YOUR TASK. Whenever a line in the data below includes the string "blue", copy it out.

EXTRACTED INFORMATION.
==============================

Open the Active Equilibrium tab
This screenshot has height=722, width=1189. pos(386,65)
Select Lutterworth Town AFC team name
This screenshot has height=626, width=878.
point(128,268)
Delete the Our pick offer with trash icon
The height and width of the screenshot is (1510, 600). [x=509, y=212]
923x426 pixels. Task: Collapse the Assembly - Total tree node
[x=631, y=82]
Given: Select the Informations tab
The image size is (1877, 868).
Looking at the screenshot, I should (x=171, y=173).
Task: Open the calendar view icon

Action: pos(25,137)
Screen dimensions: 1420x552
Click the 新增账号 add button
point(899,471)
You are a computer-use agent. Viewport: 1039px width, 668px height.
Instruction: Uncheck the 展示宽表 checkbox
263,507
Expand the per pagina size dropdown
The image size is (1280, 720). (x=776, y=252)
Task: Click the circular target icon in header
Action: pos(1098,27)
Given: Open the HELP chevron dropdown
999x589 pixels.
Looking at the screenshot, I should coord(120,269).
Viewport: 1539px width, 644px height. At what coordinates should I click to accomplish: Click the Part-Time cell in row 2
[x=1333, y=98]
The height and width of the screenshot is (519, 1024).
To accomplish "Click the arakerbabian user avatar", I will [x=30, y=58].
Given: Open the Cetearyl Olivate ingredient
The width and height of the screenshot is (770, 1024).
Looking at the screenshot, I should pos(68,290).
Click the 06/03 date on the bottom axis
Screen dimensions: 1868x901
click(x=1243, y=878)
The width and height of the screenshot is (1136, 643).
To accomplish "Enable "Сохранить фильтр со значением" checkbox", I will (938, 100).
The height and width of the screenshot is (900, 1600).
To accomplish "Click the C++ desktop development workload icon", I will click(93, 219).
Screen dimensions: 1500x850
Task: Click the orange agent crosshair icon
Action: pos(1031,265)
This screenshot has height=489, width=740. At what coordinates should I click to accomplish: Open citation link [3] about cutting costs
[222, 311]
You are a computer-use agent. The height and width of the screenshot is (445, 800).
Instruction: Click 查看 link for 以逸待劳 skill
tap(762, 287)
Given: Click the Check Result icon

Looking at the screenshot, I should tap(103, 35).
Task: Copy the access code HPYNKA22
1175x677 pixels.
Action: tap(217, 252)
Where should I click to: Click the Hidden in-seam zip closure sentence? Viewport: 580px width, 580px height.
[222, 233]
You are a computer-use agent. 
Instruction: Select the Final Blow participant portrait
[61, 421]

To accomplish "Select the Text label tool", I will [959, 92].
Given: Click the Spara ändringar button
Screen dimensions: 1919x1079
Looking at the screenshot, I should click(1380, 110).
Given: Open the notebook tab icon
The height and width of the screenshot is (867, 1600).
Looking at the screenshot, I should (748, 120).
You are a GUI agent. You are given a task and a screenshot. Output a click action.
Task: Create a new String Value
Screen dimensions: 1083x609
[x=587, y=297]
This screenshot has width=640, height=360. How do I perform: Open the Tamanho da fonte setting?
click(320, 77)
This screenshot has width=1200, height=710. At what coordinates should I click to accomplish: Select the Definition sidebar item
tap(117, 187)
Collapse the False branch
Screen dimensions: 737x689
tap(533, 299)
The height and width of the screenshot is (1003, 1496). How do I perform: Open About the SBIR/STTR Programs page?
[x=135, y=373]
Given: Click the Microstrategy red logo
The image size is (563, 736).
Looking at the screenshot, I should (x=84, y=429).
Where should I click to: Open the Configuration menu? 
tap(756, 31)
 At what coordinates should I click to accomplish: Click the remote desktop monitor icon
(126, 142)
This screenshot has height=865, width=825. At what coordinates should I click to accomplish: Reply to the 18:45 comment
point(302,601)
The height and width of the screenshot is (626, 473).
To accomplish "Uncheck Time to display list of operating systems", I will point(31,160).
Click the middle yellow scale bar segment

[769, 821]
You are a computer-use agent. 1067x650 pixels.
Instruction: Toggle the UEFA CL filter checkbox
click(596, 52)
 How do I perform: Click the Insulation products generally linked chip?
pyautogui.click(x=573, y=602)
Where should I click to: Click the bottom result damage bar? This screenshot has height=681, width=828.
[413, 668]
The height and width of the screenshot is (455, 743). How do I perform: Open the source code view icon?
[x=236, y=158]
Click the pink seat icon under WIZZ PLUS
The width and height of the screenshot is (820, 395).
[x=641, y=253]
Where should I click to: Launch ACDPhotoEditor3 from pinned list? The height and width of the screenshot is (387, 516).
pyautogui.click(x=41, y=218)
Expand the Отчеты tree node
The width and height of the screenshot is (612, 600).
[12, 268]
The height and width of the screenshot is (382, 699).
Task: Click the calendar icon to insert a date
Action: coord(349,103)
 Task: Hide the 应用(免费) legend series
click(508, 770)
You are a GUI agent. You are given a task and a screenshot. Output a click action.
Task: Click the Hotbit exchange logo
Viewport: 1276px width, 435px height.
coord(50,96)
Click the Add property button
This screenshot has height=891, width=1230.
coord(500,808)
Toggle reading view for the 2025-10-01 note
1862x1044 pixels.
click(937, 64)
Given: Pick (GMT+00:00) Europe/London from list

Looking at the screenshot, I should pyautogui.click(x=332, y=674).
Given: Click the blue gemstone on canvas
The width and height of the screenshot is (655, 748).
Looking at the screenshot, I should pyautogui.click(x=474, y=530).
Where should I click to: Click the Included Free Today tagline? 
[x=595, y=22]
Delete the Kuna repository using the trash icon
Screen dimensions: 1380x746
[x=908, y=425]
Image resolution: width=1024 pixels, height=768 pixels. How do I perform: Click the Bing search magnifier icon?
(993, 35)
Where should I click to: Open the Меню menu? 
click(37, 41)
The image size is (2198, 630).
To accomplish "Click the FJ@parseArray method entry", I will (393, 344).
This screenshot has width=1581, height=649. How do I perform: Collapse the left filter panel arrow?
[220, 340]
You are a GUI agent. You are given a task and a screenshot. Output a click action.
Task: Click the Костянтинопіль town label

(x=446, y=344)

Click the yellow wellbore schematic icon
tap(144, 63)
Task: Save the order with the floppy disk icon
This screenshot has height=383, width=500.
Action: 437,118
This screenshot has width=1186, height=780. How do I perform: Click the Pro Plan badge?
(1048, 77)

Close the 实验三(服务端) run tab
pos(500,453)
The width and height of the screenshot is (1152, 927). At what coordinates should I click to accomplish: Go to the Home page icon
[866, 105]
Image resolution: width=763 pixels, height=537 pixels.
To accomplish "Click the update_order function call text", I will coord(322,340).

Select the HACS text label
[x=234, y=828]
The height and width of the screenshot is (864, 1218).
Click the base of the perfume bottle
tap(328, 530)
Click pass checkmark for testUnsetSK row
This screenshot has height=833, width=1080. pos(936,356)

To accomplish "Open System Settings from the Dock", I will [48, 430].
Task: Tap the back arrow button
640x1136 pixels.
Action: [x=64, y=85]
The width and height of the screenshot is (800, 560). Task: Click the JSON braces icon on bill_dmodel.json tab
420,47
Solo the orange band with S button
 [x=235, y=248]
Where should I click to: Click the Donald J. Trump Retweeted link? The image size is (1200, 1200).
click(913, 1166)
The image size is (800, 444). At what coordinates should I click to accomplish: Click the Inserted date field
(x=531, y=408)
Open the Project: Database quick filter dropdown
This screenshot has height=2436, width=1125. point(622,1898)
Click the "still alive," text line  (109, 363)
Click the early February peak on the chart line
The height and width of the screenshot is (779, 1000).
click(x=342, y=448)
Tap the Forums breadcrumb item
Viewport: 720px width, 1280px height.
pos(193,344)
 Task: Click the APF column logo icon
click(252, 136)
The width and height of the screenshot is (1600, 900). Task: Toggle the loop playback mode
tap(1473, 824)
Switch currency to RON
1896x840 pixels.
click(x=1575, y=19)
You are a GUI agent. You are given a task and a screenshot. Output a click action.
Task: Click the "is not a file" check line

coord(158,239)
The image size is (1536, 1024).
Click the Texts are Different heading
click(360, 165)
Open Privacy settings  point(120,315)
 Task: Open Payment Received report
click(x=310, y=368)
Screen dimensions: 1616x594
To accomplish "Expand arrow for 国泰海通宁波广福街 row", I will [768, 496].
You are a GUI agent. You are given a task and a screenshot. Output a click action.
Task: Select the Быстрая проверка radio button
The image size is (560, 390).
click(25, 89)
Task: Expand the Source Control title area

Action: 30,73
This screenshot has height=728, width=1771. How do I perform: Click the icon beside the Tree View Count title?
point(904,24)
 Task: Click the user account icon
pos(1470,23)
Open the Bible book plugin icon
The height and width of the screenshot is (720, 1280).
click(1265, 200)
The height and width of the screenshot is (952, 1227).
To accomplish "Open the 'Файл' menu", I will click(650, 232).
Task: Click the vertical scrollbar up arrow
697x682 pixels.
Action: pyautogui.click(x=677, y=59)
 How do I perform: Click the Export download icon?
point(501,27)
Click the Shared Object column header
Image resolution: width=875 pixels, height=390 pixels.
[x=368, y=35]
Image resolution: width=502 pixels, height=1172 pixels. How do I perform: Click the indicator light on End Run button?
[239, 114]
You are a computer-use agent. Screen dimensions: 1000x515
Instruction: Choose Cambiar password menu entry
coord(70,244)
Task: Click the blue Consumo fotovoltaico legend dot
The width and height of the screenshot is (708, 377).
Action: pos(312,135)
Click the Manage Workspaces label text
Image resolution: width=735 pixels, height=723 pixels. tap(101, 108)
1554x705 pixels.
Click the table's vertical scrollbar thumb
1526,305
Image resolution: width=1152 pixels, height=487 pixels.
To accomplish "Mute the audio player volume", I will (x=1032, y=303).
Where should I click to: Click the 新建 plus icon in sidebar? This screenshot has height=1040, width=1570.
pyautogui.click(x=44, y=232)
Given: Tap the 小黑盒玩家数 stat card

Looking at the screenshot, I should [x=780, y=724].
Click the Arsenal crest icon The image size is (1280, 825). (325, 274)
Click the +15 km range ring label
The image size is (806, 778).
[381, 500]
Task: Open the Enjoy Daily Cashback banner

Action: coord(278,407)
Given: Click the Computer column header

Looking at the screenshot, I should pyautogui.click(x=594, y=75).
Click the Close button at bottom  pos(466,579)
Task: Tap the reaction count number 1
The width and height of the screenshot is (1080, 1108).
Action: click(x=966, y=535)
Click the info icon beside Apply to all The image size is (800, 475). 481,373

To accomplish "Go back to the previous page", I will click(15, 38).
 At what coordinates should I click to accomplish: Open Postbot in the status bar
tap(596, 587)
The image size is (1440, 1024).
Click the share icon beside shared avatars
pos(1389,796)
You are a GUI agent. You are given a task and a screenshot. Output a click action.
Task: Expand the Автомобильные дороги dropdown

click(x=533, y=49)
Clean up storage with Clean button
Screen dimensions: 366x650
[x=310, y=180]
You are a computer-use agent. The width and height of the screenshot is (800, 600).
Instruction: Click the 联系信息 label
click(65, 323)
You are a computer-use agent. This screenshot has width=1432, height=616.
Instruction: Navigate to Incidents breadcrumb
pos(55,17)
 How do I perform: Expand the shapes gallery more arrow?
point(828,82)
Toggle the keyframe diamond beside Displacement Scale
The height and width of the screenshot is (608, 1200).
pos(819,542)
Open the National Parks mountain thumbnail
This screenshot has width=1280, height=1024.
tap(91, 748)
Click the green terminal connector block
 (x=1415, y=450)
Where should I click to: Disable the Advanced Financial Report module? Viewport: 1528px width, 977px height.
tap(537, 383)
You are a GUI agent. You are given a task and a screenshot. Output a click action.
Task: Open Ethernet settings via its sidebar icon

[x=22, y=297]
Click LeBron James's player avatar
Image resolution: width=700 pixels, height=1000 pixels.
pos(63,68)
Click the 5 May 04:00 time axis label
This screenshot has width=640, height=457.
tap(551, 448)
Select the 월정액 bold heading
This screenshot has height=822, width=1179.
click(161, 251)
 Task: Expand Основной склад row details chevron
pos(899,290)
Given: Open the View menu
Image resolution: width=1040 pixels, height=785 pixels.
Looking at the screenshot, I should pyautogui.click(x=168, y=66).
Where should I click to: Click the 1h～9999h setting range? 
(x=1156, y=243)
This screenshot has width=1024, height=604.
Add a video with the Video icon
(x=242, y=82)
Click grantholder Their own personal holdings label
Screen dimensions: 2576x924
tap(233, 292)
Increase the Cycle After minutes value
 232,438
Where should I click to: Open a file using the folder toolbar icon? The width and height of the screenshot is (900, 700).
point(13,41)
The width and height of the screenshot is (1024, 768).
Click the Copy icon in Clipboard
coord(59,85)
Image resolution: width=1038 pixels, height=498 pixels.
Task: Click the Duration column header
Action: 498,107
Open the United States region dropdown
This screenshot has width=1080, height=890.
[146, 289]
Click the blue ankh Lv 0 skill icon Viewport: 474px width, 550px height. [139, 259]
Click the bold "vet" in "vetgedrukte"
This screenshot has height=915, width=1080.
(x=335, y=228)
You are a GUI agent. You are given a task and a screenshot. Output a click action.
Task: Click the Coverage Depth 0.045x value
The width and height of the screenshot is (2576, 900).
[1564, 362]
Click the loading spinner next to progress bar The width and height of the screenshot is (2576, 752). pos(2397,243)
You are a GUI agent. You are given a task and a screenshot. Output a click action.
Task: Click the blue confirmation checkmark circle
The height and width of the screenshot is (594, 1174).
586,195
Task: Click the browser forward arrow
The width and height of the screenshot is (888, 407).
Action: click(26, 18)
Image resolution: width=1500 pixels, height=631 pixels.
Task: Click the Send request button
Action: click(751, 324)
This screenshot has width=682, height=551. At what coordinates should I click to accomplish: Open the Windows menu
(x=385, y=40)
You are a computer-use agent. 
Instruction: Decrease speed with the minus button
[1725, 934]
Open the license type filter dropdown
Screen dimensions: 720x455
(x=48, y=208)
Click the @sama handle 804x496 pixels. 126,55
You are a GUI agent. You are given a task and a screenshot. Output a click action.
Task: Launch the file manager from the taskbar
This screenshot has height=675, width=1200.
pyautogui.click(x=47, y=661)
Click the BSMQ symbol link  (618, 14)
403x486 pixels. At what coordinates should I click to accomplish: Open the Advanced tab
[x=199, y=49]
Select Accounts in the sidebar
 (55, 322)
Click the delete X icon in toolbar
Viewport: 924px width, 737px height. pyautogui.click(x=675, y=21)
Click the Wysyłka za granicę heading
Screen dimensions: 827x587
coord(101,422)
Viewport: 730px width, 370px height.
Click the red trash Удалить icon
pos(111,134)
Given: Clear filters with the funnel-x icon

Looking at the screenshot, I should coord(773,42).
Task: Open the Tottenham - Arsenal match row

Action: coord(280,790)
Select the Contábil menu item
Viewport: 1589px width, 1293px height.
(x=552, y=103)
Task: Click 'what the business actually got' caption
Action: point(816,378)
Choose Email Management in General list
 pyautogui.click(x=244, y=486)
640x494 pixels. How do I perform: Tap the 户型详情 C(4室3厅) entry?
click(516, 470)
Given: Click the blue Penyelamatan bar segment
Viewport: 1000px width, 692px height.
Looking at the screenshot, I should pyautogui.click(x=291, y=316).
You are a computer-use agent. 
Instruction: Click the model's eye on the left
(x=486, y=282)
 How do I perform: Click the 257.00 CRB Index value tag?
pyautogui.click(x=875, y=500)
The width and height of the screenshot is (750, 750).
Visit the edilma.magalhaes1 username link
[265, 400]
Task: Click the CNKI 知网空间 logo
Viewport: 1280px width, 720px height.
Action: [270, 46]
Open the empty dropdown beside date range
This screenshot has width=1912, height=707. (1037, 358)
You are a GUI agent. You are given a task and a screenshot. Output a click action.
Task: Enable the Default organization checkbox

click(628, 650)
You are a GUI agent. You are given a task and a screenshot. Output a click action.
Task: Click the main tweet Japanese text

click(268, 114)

==============================

ANSWER TO THE EXERCISE.
Given: Click the blue gemstone on canvas
Task: Click the blue Consumo fotovoltaico legend dot
Click the blue ankh Lv 0 skill icon Viewport: 474px width, 550px height. [139, 259]
Task: Click the blue confirmation checkmark circle
Given: Click the blue Penyelamatan bar segment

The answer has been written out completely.